How User Experience Design Changed Business for 4 Organizations

Good web design is about more than portraying a brand, marketing, or good impressions. When design is centered around helping your customer meet their needs and reducing confusion & frustration, using a deep understanding of technology users’ psychology (a field called User Experience or UX), it can make a difference to your bottom line to the tune of millions of dollars. This is how employing UX methods helped four different organizations.

                Expedia ($12 million dollars in increased revenue in 1 year). Expedia, a travel booking website, found that they were losing millions due to visitors abandoning transactions during the checkout process – at a point where the visitors were already convinced to spend their money. Analytics of the failed transactions showed a pattern – these particular visitors appeared confused with one single field on the ‘address’ form, which asked for the visitor’s “Company”. Since this prompt came during the payment process, they entered their bank’s name instead, and then filled the rest of the address form with the bank’s address instead of their own. The website’s automated payment software would then reject the transaction because the address did not match the billing address on their credit card. These visitors abandoned Expedia, likely buying their tickets elsewhere. Just removing the text field for “Company” saw an immediate increase in revenue of $12 million over the next year.

                The $300 million dollar button. Founder of User Interface Engineering, Jared M. Spool, describes a case study where his team was asked to improve the design of an e-commerce website. This online retailer was experiencing a common e-commerce phenomenon called shopping cart abandonment; visitors abandon the transaction after already adding items to their shopping cart. Usability tests, including web analytics of visitor behaviour, and in-person observations of shoppers, showed that the problem lay with a single button during the checkout process. After clicking on Checkout, they were given two options: Register or Login – the website required visitors to have an account in order to complete the purchase. First-time visitors were very resistant to creating an account, expressing that they did not want to “have a relationship” with the online retailer. Even when they were not first-time visitors, they often could not remember their password and username combination, thus necessitating creating a new account. Even having a ‘retrieve password’ option did not help – over 150,000 visitors requested a password retrieval every single day, and only 25% of those completed the transaction. The redesign team performed a simple change – remove the Register button, and allow visitors to Checkout and complete the transaction without requiring registration. This lead to a $15 million increase in the very first month, and $300 million in the first year after the change.

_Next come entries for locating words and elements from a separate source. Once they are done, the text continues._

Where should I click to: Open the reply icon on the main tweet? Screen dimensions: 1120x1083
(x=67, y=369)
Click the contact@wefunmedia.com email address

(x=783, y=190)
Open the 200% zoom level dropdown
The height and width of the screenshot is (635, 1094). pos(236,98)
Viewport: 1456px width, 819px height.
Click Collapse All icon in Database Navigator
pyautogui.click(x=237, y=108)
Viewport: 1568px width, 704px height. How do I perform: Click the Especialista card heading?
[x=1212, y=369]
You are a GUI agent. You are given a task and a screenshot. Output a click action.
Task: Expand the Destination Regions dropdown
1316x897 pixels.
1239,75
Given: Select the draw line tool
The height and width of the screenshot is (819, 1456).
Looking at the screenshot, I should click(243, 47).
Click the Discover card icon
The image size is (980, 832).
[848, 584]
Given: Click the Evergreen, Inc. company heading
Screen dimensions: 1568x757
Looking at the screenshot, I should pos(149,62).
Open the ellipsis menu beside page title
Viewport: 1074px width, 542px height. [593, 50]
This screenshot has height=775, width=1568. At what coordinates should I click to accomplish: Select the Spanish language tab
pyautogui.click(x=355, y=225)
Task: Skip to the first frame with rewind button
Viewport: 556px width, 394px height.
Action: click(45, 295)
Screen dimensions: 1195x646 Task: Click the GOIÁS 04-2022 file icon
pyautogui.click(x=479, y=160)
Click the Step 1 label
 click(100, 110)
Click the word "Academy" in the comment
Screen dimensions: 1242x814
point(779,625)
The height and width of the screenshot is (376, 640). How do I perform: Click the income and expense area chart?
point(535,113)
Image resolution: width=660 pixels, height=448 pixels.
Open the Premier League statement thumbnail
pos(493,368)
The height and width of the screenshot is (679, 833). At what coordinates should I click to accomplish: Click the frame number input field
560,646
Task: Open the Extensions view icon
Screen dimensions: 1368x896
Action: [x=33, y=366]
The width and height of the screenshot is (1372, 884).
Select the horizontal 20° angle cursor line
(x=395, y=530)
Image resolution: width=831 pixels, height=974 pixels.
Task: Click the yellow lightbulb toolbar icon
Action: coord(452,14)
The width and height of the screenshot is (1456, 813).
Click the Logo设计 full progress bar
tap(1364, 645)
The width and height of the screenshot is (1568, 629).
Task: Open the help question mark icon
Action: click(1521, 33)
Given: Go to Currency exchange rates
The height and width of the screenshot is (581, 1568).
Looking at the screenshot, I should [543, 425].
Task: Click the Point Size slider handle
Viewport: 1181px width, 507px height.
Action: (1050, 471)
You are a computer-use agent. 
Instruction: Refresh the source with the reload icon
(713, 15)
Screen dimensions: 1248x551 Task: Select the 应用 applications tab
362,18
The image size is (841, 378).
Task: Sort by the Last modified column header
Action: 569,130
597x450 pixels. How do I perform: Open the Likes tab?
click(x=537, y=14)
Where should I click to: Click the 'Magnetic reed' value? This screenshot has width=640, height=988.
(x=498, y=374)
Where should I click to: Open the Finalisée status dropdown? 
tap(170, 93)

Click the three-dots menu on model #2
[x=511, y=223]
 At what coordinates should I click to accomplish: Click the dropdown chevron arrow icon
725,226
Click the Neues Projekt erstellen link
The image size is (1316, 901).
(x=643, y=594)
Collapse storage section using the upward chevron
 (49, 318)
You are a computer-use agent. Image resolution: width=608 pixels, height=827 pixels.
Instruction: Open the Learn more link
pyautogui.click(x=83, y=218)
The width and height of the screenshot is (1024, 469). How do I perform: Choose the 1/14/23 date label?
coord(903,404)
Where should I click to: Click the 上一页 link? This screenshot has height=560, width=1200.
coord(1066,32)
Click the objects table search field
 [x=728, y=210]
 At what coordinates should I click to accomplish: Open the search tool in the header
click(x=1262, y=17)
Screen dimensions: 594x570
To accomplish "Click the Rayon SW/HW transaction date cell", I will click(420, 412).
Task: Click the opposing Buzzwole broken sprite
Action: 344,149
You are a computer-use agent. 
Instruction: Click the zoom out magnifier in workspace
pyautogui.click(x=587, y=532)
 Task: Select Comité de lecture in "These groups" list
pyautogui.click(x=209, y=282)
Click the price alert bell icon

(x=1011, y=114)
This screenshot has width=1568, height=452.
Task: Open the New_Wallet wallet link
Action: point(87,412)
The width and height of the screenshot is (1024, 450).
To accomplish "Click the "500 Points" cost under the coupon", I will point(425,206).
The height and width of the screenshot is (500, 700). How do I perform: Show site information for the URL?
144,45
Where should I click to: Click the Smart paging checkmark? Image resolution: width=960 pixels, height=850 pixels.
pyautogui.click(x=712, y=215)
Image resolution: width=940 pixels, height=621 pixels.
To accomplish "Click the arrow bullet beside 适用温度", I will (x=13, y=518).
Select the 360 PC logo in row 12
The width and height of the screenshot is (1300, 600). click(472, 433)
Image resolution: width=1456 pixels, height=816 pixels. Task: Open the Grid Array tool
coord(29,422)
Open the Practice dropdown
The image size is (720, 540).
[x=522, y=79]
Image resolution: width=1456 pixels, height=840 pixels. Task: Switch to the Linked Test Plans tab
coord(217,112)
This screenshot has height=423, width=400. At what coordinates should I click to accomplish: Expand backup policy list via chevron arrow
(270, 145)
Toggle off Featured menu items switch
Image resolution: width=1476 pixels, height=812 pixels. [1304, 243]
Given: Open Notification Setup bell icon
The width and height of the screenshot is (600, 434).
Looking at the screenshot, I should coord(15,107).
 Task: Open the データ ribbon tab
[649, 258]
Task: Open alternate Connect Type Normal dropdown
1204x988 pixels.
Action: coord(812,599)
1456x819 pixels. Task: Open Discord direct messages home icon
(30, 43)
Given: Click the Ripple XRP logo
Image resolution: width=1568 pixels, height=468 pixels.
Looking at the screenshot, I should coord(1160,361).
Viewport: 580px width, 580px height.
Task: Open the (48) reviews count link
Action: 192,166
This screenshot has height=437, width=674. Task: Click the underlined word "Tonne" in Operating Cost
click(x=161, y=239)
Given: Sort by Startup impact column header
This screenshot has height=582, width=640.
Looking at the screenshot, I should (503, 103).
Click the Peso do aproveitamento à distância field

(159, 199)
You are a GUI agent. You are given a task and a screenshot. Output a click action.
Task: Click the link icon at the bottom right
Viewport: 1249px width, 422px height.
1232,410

       ($2.8 million per year in increased sales). UK rail ticketing & journey planning website receives 20 million visits every month, and its mobile app is the #1 travel app in the UK. Still, the company analyzed user behaviour on the site to see where improvements could be made. One of the design changes highlighted to visitors when availability for a certain train or ticket type was running low, and prompted visitors to buy the tickets before they were sold out. This change led to a 4.5% increase in conversion (sale) rates, translating into $2.8 million increase in revenue. Additionally, like the online retailer above, analysis of the user journey through the transaction showed a sharp 30% drop-off in conversions during the checkout process. Removing the requirement to register or login led to another $1.4 million increase in gross profit per year.

                Mozilla Firefox (70% decrease in support requests). Mozilla, creator of the Firefox browser, was fielding up to 11,000 support requests a month with less than 45% of the requests being addressed within 24 hours. One major reason for the high number of support requests was that users simply found it very difficult to find information in the extensive FAQ and support sections of the website. UX professionals at the Nielsen Norman Group conducted deep analysis of site visitor’s behaviours on the site, their pain points and most-desired information, and reconstructed the landing page and internal structure (called information architecture) of the support section. Rapid testing using paper prototypes of the redesigns meant that they could test up to 7 new designs over just 2 weeks, which saved not just on time but expenditure on functional, coded, actual websites. Over the 3-month period of the UX redesign effort, the number of support requests dropped to only about 2,000 support requests a month (because people could actually find the information they were looking for), and 90% of all support requests were being answered within 24 hours.

What helped each of these organizations was a dedication to understanding user behaviour and needs. This is done through the use of both quantitative UX methods (e.g., web analytics) as well as qualitative UX methods (e.g., usability testing, observation, interviews). Today, UX efforts are a huge part of how tech giants like Google and Microsoft design to capture the consumers’ hearts (and wallets). Yet, despite the demonstrable benefits of UX, many UX practitioners say that a lot of their time is spent advocating even for the need for UX efforts, especially early in the planning and design process when change is cheapest and fastest. In the end, user satisfaction (or dissatisfaction) can make a big impact on your business, and UX has time and time again shown that it is worth the investment.